The stakes could not be higher for both the victims of October 7, and the 300 alleged perpetrators who remain in detention. To date, Israel has not prosecuted anyone for these crimes, notwithstanding the state obligation under international human rights law to investigate and prosecute grave violations committed within its jurisdiction. For many victims, the justice process may be the only avenue to establish what happened that day and why, formally recognise the gravity of the harm suffered, and secure their right to an effective remedy. 

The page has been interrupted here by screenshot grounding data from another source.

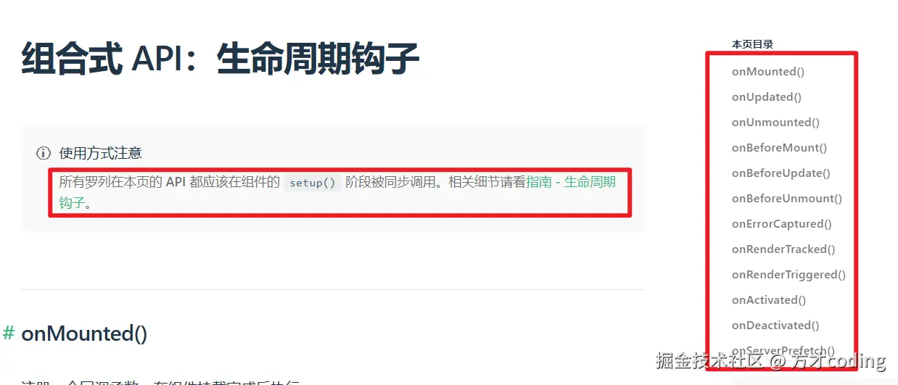The height and width of the screenshot is (385, 898).
Task: Click the onMounted() section heading
Action: [84, 334]
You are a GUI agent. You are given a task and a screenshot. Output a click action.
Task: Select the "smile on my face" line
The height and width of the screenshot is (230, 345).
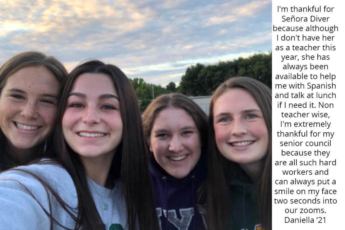click(x=305, y=192)
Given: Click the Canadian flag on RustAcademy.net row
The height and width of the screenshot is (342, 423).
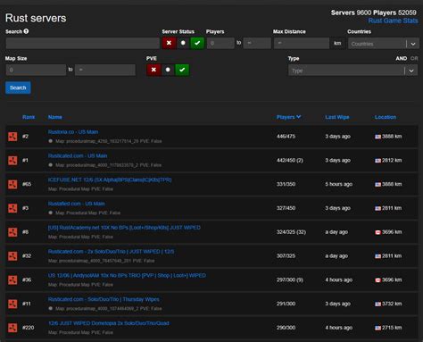Looking at the screenshot, I should (x=377, y=232).
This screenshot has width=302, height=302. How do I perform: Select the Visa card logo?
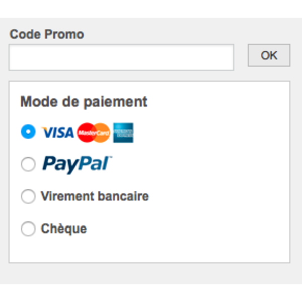click(x=57, y=132)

For defendants, the stakes are existential. It is well-established that a tribunal empowered to impose the death penalty must conform to the highest standards of legality and procedural fairness. Yet the current proposal lowers the sentencing threshold from unanimity to a simple majority, weakening a safeguard traditionally regarded as essential in capital cases. To compound this, the Public Defender’s office has refused to provide the October 7 accused with representation, falling short of the baseline protections that international law requires for fair trial rights.

Throughout the legislative debates, Knesset members have repeatedly invoked the need for legitimacy. Yet their actions and words have often done the opposite: by hollowing out the mechanisms that uphold the tribunal’s credibility and frequently resorting to rhetoric unbecoming of those tasked with establishing a criminal tribunal empowered to impose the death penalty, they undermine the very legitimacy they profess to value.

The Iraqi experience demonstrates the institutional cost of abandoning hybrid safeguards. The retreat from international participation and structural insulation did not merely invite criticism, but directly contributed to enduring reputational damage. Those outcomes were not inevitable. They flowed from deliberate design choices. The October 7 Court, as presently drafted, appears to follow the same path.

Yet, as with the IHT, this outcome is not inevitable. Reintroducing international participation and reinforcing procedural safeguards could help recover some of the legitimacy that earlier drafts aimed to secure. Whether these measures are adopted now rests with the Knesset members.